Perhaps my shock seems naïve. Certainly, as a kid of Irish descent growing up just outside Boston in the ‘70s and ‘80s, I remember coverage of the parade with a mix of awe and controversy. On one hand were the bagpipes, Irish step dancers, and men and women in sharp uniforms who bravely serve our country and community. On the other was the annual tussle between Boston’s then-burgeoning gay community and the Southie old guard. And yes, a lot of alcohol.

But like Fenway Park, I’d assumed that the parade would have become more family friendly with time without losing what made it special – and that some of the less savory elements would have gone the way of the dodo.

Yeah...No. From packs of drunken revelers on Old Colony Ave and countless people climbing in and out of windows, stumbling down sidewalks or perched on rooftops—all before the parade had even started at 1pm—the 88 citations for public drinking reported by the Boston Police Department seemed a conservative estimate at best. By the end of the parade, on the ride home on the Red Line, my 9-year old was actually covering her ears and looking at me in horror. Visions of leprechauns replaced with the reality of lushes – everywhere.
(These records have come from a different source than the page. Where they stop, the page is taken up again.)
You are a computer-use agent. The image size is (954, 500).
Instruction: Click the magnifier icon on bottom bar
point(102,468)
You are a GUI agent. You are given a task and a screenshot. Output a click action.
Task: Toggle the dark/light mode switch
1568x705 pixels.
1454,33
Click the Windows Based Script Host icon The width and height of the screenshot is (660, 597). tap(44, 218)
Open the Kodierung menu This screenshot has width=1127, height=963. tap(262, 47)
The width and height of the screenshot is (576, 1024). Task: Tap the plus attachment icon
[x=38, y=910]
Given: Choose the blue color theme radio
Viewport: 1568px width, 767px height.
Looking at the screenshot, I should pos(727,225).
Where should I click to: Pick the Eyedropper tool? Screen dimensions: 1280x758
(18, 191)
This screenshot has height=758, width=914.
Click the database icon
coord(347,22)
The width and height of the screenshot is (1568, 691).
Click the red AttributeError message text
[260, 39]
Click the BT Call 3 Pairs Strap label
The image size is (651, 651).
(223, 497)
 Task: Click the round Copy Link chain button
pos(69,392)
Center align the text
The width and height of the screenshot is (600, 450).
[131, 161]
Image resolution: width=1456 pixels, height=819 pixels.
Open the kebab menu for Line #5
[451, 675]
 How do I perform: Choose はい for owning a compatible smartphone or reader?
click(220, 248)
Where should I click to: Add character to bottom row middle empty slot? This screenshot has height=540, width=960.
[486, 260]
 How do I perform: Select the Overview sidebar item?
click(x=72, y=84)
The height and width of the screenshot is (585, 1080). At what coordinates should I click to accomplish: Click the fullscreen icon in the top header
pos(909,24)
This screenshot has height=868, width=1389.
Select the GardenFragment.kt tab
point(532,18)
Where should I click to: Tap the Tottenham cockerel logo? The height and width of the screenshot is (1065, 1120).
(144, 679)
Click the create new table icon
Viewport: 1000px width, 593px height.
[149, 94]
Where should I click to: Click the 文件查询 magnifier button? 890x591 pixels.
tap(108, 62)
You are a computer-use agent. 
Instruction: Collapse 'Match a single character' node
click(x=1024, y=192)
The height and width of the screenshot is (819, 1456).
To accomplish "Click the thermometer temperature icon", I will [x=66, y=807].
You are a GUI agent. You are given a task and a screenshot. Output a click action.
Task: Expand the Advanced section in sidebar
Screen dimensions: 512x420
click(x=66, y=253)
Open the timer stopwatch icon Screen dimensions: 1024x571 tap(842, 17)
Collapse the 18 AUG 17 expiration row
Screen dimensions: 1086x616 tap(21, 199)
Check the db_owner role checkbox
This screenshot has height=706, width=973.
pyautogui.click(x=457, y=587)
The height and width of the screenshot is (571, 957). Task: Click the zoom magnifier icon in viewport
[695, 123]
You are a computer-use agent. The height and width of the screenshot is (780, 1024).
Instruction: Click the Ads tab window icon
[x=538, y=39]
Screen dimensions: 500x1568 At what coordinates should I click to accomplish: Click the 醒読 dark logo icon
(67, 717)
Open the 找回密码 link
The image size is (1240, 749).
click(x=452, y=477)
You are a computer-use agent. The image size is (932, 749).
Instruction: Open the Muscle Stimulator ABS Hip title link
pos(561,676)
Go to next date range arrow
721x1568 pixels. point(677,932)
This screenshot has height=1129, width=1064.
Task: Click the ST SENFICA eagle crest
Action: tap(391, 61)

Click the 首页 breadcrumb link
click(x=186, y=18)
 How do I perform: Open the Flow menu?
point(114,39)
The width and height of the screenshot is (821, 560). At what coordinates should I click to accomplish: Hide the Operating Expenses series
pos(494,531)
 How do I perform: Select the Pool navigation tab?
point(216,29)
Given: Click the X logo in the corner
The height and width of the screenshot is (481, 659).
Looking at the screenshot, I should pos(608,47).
Irish Americans in Boston deserve better than a thinly-veiled excuse to drink in public and behave poorly. After all, it’s not like we don’t have a lot to celebrate. Many of our ancestors came here in the 19th century in search of a better life. It wasn’t easy. By 1860, two-thirds of all domestic servants in Boston were Irish, mostly women. Men worked hard jobs on the docks or in quarries.

But in return for those opportunities, Irish Americans gave back - serving as police officers, fighting for the Union during the Civil War and serving as nurses on the front lines of war. And they founded schools like Boston College, my alma mater, that prepared people like me to work for some of the region’s most celebrated institutions.

None of which is to say that there wasn’t a gritty side to Boston – or to deny the role Irish Americans played in our city’s ethnic politics. But over the last generation, as this city has become a center of innovation, South Boston and its predominantly Irish community has proved it can not only transform along with it – but actually lead the transformation. Today, the Seaport district in the heart of South Boston has emerged as one of the most dynamic neighborhoods in the city. Mayor Walsh is leading the city into an exciting new era that is as diverse as any time in its history.

That’s the story we should be celebrating. Instead we’re handing out “Drunk Lives Matter” t-shirts. Would any other ethnic group or nationality not only reinforce but actually celebrate negative stereotypes about our own people? It’s hard to imagine they would.

Traditions like the St. Patrick’s Day Parade give our lives meaning, a sense of ritual and even comfort. They should be fun – and even a little boisterous. Instead of celebrating myths about the Irish, next year let’s pay homage to the truth. To our best Irish selves. Let’s show them who we really are.

Eileen O’Connor is a principal at Keyser Public Strategies, a public relations firm in Boston. She’s also a mom and resident of West Roxbury.